**Textblock:**
Erinnerung als Posse
Millionen von Soldaten und Soldatinnen aus dem globalen Süden haben im zweiten Weltkrieg gekämpft — für die Achsenmächte und für diejenigen, die die Welt vom Faschismus befreit haben. Sie sind auf den Schlachtfeldern in Europa, Asien und Afrika gefallen. Oft wurden sie gezwungen, in den Krieg zu ziehen — und sind dabei ums Leben gekommen. Ihnen widmet sich die Ausstellung »Die Dritte Welt im Zweiten Weltkrieg«, die am 7. März im NS-Dok eröffnet wird.
Aber nicht nur der Krieg war global, auch seine Verbrechen. In den Kriegsbordellen der japanischen Armee wurden Frauen als »Trostfrauen« zwangsprostituiert, viele von ihnen kamen aus Korea. Die genaue Zahl kann nur geschätzt werden. Seit den 70er Jahren werden die Verbrechen in der Öffentlichkeit aufgearbeitet, meistens gegen den Widerstand Japans. In den 90ern leistete Japan erste Zahlungen an Südkorea, wird aber bis heute von ehemaligen »Trostfrauen« auf individuelle Entschädigung verklagt.
Und nun, fast 80 Jahre nach der japanischen Kapitulation, erreicht der Konflikt um die »Trostfrauen« auch Köln. Als Begleitprogramm der Ausstellung im NS-Dok wollten die Organisator:innen am feministischen Kampftag, dem 8. März, eine »Friedensstatue« dort aufstellen. Sie zeigt eine Frau, die eine der »Trostfrauen« darstellen soll. Weltweit erinnern die Opfer mit Statuen wie dieser an die Verbrechen in Japans Kriegsbordellen, und immer wieder versucht die japanische Regierung, dies zu verhindern. Die Programmhefte der Ausstellung waren schon gedruckt, da weigerte sich die Stadt Köln im Dezember, das Aufstellen der Statue zu genehmigen. Die Organisator:innen reagierten mit einem offenen Brief, in dem sie vermuteten, dass die japanische Regierung interveniert hätte. Im Herbst 2024 gab es einen ähnlichen Konflikt in Berlin, bei dem der Regierende Bürgermeister auf Druck von Japan verfügte, dass eine »Trostfrauen«-Statue in Berlin-Moabit abgebaut werden soll.

(Datensatzeinträge)
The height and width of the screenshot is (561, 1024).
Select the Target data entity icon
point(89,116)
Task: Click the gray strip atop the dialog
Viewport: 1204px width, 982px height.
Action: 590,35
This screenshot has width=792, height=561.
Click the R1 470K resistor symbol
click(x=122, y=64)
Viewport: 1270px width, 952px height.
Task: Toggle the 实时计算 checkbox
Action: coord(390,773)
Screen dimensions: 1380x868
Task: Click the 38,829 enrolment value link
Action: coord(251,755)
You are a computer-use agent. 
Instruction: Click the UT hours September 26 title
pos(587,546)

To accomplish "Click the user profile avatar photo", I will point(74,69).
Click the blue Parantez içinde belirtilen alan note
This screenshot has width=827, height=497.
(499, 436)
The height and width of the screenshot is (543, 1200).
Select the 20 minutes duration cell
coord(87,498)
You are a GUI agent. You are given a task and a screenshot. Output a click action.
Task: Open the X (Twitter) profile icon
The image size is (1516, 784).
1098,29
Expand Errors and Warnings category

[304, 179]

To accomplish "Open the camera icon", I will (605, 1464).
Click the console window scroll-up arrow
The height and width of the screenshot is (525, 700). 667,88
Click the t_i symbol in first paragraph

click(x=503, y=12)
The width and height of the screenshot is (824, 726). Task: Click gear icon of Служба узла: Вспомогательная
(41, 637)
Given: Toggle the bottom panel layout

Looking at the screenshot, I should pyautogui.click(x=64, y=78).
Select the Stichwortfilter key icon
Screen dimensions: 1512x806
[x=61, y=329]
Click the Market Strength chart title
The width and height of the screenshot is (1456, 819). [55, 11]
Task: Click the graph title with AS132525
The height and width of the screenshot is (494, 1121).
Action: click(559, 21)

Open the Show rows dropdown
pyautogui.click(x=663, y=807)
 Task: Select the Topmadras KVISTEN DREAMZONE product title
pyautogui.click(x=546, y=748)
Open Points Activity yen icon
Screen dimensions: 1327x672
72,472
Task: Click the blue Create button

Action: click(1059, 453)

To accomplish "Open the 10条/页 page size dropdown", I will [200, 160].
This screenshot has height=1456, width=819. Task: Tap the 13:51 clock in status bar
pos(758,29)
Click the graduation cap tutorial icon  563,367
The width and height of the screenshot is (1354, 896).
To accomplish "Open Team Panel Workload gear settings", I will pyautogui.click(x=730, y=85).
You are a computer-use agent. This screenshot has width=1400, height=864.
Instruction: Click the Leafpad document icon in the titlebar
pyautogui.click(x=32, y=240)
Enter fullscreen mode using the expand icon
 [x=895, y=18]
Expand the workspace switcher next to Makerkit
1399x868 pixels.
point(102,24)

**Aufgabe 1:**
Zieh aus den Einträgen jede Zeile heraus, in der die Zeichenfolge „pyautogui“ vorkommt.
**Aufgabe 2:**
Führe den Text über den Streit um die Trostfrauen-Statue in Köln im Anschluss an seinen letzten Satz weiter.
Der Text und die Einträge sind voneinander unabhängiges Material.

**Erwartete Ausgabe 1:**
Looking at the screenshot, I should pyautogui.click(x=64, y=78).
pyautogui.click(x=663, y=807)
pyautogui.click(x=546, y=748)
To accomplish "Open Team Panel Workload gear settings", I will pyautogui.click(x=730, y=85).
pyautogui.click(x=32, y=240)

**Erwartete Ausgabe 2:**
In den Kriegsbordellen der japanischen Armee wurden »Trostfrauen« zwangsprostituiert
Die Kölner Stadtverwaltung wies den Vorwurf zurück, und machte formale Gründe geltend: Kunstwerke im öffentlichen Raum müssen von politischen Gremien genehmigt werden. Als Ersatz bot sie den Organisator:innen an, die Statue 100 Meter weiter im Hof der Wallfahrtskirche St.Maria aufzustellen. Das Grundstück der Gemeinde gilt als privater Raum. Das wiederum lehnten die Organisator:innen ab, u.a. weil sie dann nicht mehr von der Straße aus zu sehen gewesen wäre.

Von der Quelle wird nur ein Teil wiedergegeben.